The target for the dataset will then have a letter corresponding to the correct answer, e.g. the Target would be "A" for the above question. If multiple choices are correct, the Target can be an array of these letters.

@scorer(metrics=[accuracy(), stderr()])
def choice() -> Scorer

f1

Scorer which produces an F1 score

Computes the F1 score for the answer (which balances recall precision by taking the harmonic mean between recall and precision).

@scorer(metrics=[mean(), stderr()])
def f1(
    answer_fn: Callable[[str], str] | None = None, stop_words: list[str] | None = None
) -> Scorer
answer_fn Callable[[str], str] | None

Custom function to extract the answer from the completion (defaults to using the completion).

stop_words list[str] | None

Stop words to include in answer tokenization.

exact

Scorer which produces an exact match score

Normalizes the text of the answer and target(s) and performs an exact matching comparison of the text. This scorer will return CORRECT when the answer is an exact match to one or more targets.

@scorer(metrics=[mean(), stderr()])
def exact() -> Scorer

model_graded_qa

Score a question/answer task using a model.

@scorer(metrics=[accuracy(), stderr()])
def model_graded_qa(
    template: str | None = None,
    instructions: str | None = None,
    grade_pattern: str | None = None,
    include_history: bool | Callable[[TaskState], str] = False,
    partial_credit: bool = False,
    model: list[str | Model] | str | Model | None = None,
) -> Scorer
template str | None

Template for grading prompt. This template has four variables: - question, criterion, answer, and instructions (which is fed from the instructions parameter). Variables from sample metadata are also available in the template.

instructions str | None

Grading instructions.

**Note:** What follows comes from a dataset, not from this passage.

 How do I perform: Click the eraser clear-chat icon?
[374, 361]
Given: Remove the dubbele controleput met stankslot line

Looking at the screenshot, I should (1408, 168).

This should include a prompt for the model to answer (e.g. with with chain of thought reasoning) in a way that matches the specified grade_pattern, for example, the default grade_pattern looks for one of GRADE: C, GRADE: P, or GRADE: I.

grade_pattern str | None

Regex to extract the grade from the model response. Defaults to looking for e.g. GRADE: C The regex should have a single capture group that extracts exactly the letter C, P, I.

include_history bool | Callable[[TaskState], str]

Whether to include the full chat history in the presented question. Defaults to False, which presents only the original sample input. Optionally provide a function to customise how the chat history is presented.

partial_credit bool

Whether to allow for “partial” credit for answers (by default assigned a score of 0.5). Defaults to False. Note that this parameter is only used with the default instructions (as custom instructions provide their own prompts for grades).

model list[str | Model] | str | Model | None

Model or Models to use for grading. If multiple models are passed, a majority vote of their grade will be returned. By default the model being evaluated is used.

model_graded_fact

Score a question/answer task with a fact response using a model.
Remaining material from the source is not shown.